Dear Howard: To keep our marriage spark alive, me and my husband of three years now have begun getting into fantasy role-playing. He likes me to be the peeping Tom and him my victim, but now he’s talking about buying a gun — a pistol — for added “dramatic realism” but I’ve never even touched a gun before, and aiming one at a live person, particularly my husband, doesn’t really gel with my idea of arousal. What’s next, real bullets? Your thoughts? — Cade

Dearest Cadence: A la Kendall Jenner, this role requires no thinking: There’s fantasy play, and then there’s playing-out roles fantasized — pistol-whipping is the quickest way to forever kill any kinky sparks. I’ll elucidate for you, via a role experienced from my own life that, in fact, took place just about the same time last winter when Kendall was being “These Boots Are Made For Walkin’” fantasy pho-togged, donning her beau’s you keep lyin’ when you oughta be truthin’ diamond cock ring earbobs:

It was Christmastime, during my regularly ordinary Friday Meals-On-Wheels route: A beautiful, warm sunshiny day, my first delivery, but a truck was blocking the middle of the one-way street; a slouched man on its hood was seated with his back to me. Forced to stop, I asked when he could please move a foot to either side, so that I could get around — a simple enough request, kindly requiring but a simple remedy. Instead, what I got was a maniac who leaped off his hood and started strutting toward me with a gun aimed directly at my face. And this, children, is where reflexes kick in.

There was no time to think rationally. All I heard in my head was, “Oh, hell no, it ain’t ending like this!” Stepping out of my car, trancelike, I snatched the gun from his surprised hands, aimed it up upwards and pulled the trigger, repeatedly, until I stopped hearing firecracker noises. Noticing a swimming pool just across a fence on the other side of the road, I casually tossed the spent pistol into it and proceeded to deliver a schoolmarm sermon to my thwarted murderer as he backed away, gingerly, looking every bit as though he’d stumbled into a roomful of demons.

Crisply, I lectured, “The next time someone politely asks you please to pull over, then, by God, you pull the fuck over!” Then, quite serenely, I got back into my car and continued upon my mission of volunteerism in the other direction. Only later that evening, whilst addressing my

Christmas cards a la Serial Mom, did my hands, both, begin simultaneously trembling as it dawned, “Howard, that could have gone just so grotesquely wrong in so many different ways.” Especially had I been packin’ my own peacemaker — which, FYI, I would not have hesitated for one microsecond to blow that fothermucker’s head clean-off with.

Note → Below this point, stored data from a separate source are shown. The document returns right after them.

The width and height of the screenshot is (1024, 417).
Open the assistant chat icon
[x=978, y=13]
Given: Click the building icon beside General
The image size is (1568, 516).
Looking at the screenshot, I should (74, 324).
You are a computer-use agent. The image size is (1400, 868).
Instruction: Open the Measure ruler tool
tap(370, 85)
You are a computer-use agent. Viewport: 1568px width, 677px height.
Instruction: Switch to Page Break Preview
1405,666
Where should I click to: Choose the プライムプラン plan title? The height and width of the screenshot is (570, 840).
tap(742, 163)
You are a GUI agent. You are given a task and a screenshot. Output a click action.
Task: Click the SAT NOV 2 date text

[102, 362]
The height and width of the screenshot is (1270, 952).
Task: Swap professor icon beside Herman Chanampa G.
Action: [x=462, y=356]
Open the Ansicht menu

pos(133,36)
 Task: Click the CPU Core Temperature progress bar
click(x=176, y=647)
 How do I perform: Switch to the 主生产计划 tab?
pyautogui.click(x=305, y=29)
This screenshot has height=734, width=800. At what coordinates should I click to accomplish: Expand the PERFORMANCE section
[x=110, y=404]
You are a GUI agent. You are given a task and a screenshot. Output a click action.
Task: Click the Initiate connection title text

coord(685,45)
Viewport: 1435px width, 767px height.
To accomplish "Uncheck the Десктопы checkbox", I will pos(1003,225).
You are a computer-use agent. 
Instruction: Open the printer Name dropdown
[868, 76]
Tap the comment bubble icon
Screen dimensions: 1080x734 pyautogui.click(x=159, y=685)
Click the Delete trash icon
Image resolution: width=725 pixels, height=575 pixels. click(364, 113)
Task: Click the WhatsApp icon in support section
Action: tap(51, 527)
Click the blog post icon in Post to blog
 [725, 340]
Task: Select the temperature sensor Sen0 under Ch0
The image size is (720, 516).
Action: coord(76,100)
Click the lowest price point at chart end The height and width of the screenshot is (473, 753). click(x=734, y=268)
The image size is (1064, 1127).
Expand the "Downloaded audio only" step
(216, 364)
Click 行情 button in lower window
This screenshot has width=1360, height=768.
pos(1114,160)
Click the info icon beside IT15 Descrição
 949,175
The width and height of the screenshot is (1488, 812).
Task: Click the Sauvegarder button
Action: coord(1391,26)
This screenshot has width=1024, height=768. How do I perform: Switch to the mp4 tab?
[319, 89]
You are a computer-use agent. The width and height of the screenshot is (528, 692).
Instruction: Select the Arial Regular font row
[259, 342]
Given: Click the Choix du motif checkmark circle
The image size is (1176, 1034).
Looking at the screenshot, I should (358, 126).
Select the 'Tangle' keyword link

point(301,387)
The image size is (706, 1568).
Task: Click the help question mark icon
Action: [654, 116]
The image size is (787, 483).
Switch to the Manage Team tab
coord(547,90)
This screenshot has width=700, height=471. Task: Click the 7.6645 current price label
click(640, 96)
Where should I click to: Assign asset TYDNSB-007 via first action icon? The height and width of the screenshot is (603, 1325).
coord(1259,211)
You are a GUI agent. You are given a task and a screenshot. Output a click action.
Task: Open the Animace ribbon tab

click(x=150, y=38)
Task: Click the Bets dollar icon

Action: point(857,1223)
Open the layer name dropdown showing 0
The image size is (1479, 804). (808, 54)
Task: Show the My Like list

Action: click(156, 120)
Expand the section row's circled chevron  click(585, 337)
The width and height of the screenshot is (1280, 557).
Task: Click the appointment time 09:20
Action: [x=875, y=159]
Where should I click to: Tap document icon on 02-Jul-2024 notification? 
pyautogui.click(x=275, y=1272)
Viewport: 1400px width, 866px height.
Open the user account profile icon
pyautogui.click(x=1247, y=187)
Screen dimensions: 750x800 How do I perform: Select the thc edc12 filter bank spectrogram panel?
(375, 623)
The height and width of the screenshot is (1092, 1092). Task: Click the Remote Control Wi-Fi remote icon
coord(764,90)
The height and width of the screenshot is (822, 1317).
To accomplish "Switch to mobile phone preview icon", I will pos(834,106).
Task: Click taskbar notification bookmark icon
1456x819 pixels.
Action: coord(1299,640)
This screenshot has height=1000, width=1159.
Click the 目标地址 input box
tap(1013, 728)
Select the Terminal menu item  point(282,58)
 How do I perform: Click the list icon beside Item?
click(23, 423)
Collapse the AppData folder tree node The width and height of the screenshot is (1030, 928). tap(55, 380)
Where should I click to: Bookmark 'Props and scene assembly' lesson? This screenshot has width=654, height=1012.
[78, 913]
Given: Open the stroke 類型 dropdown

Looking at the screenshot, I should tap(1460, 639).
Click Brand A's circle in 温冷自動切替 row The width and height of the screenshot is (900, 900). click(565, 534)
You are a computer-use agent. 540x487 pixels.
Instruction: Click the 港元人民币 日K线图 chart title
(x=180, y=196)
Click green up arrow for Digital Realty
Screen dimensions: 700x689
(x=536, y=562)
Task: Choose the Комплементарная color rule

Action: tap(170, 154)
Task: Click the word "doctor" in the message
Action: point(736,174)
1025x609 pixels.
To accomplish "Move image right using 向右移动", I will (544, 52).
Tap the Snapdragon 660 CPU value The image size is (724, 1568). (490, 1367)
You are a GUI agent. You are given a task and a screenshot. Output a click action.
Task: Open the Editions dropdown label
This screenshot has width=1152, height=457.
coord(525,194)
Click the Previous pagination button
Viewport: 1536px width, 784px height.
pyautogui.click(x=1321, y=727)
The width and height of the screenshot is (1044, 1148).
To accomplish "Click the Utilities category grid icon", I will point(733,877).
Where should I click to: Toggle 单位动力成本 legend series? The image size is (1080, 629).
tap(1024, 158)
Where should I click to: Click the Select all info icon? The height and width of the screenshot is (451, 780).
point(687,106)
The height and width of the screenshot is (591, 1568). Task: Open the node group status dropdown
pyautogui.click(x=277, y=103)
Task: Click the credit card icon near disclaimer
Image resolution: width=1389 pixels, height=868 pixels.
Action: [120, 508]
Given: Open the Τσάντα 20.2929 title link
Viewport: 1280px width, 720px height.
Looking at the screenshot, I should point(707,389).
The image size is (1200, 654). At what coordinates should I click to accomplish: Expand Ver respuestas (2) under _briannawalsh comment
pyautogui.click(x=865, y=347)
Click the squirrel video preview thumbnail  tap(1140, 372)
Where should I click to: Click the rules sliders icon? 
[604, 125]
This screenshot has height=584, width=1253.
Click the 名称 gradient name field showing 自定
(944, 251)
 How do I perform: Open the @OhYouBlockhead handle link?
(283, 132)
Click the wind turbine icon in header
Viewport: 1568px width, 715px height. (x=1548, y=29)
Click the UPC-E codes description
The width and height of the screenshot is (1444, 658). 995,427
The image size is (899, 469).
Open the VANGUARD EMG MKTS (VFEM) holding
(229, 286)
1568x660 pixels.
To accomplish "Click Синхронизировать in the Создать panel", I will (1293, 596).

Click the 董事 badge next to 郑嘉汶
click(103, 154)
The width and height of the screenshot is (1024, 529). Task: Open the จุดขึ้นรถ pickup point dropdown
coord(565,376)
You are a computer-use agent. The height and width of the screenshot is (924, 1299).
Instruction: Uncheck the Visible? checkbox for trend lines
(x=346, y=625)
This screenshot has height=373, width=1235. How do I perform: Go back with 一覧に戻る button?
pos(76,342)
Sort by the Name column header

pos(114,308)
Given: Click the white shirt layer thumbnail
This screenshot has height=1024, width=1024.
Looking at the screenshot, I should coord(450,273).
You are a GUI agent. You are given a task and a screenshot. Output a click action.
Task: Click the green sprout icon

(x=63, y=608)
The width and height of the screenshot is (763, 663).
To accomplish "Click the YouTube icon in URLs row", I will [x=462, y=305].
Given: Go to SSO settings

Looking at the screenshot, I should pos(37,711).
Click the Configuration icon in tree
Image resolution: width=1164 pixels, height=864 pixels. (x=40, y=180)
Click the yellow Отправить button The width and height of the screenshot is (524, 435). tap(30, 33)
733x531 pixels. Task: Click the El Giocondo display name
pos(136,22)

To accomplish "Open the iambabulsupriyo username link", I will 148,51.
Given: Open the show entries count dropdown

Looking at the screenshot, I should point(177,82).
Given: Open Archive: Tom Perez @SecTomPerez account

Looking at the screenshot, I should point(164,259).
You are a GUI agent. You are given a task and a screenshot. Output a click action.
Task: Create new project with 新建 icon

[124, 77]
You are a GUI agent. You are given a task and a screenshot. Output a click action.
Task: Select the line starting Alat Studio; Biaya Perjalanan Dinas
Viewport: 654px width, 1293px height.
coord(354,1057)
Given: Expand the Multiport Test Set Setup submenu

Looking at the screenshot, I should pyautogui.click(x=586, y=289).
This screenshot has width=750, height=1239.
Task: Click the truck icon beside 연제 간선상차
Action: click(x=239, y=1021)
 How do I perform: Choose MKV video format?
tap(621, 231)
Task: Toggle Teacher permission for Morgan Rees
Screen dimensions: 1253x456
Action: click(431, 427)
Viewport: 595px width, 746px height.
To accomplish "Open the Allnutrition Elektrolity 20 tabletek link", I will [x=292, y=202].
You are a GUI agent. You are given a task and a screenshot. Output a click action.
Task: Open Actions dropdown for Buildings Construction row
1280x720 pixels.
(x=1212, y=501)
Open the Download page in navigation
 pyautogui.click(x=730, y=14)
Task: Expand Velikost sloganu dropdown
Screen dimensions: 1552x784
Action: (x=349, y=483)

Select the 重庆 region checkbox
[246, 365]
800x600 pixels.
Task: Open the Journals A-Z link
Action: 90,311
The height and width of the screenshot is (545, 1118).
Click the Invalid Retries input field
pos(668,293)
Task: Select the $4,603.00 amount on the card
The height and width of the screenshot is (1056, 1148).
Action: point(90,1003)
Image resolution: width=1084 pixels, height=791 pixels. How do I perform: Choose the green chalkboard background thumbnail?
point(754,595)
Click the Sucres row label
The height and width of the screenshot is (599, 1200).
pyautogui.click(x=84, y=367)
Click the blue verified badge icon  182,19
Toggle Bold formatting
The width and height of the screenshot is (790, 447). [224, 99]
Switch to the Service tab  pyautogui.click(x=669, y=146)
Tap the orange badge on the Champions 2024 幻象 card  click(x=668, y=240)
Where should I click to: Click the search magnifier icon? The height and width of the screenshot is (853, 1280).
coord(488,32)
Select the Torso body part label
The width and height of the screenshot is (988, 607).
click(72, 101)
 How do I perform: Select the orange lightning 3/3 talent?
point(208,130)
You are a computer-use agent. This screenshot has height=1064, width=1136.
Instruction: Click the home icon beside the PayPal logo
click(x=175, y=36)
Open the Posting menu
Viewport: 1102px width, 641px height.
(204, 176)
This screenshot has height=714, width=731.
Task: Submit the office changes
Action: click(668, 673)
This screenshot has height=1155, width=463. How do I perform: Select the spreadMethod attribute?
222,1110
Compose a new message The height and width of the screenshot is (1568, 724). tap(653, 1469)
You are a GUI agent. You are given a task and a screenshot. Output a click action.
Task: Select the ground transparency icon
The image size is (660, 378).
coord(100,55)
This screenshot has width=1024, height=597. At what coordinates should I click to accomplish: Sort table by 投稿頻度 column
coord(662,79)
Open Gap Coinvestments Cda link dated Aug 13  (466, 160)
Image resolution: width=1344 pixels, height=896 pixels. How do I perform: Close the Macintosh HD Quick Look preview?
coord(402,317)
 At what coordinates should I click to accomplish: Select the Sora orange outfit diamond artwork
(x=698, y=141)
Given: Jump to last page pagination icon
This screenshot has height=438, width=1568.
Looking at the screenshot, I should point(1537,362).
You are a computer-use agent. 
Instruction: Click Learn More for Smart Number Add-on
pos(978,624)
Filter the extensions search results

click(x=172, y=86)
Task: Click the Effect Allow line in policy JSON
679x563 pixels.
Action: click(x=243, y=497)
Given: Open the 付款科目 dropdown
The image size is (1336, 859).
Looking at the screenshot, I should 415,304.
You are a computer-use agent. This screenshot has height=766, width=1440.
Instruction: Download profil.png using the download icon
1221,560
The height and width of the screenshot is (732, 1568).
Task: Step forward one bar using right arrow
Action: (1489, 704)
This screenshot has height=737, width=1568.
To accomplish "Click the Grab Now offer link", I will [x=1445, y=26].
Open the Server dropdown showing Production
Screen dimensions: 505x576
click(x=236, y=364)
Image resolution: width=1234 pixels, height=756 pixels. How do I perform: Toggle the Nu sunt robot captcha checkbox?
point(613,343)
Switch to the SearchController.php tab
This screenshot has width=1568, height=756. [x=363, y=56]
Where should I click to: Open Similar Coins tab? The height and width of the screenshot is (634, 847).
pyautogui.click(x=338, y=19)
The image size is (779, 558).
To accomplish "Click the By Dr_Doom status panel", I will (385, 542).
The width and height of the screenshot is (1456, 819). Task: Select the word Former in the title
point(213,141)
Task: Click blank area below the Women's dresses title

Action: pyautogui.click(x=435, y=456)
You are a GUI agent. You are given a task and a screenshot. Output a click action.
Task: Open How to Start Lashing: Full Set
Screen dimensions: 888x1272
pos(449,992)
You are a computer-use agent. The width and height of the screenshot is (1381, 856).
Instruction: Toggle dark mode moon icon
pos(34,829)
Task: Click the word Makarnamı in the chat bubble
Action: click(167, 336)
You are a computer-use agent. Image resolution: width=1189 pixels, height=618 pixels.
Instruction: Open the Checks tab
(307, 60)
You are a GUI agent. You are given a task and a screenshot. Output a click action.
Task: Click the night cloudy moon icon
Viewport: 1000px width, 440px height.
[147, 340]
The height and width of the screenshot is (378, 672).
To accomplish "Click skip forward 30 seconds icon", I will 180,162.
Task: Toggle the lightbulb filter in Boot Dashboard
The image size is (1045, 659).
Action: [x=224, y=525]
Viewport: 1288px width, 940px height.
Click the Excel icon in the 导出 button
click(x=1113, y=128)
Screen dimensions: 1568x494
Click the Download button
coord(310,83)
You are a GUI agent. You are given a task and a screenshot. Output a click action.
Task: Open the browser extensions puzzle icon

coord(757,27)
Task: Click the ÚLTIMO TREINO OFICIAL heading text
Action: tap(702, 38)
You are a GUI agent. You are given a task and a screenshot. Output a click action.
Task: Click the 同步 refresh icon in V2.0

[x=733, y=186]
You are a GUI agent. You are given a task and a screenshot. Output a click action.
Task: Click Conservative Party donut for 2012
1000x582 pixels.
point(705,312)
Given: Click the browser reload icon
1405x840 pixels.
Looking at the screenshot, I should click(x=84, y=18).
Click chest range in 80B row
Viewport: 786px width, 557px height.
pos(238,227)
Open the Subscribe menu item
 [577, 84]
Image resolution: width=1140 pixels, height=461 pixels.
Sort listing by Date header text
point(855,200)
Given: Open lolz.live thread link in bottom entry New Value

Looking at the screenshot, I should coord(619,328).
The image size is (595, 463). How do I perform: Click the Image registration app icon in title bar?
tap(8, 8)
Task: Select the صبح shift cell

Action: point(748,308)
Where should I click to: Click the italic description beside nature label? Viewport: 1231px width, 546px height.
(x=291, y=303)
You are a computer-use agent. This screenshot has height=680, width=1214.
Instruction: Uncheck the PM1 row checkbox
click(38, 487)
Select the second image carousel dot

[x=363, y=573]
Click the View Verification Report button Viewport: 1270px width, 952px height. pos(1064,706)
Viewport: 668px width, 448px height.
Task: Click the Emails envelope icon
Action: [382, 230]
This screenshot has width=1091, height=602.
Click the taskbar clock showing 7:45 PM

Hence, the moral to my cautionary tale, Cade: No, it’s not, walk softly with your britches half-way down your butt and carry a BBC; rather, it’s if you pack a firearm, you’ll risk likely pulling it on someone crazier than even you. Guns belong exclusively in the hands of hunters who must shoot their own food to survive. These ain’t the pioneer days; Texas ain’t the frontier and your dick ain’t bigger just ’cause you carry a little piece. Thus, don’t buy guns, kidz, or you just may end up stuck throughout the remainder of your lifelong days imprisoned in a tire center with Kendall Jenner and a laughably photo-shopped “How To Make Your Life Sync With Your Soul” Oprah. Just shoot me now.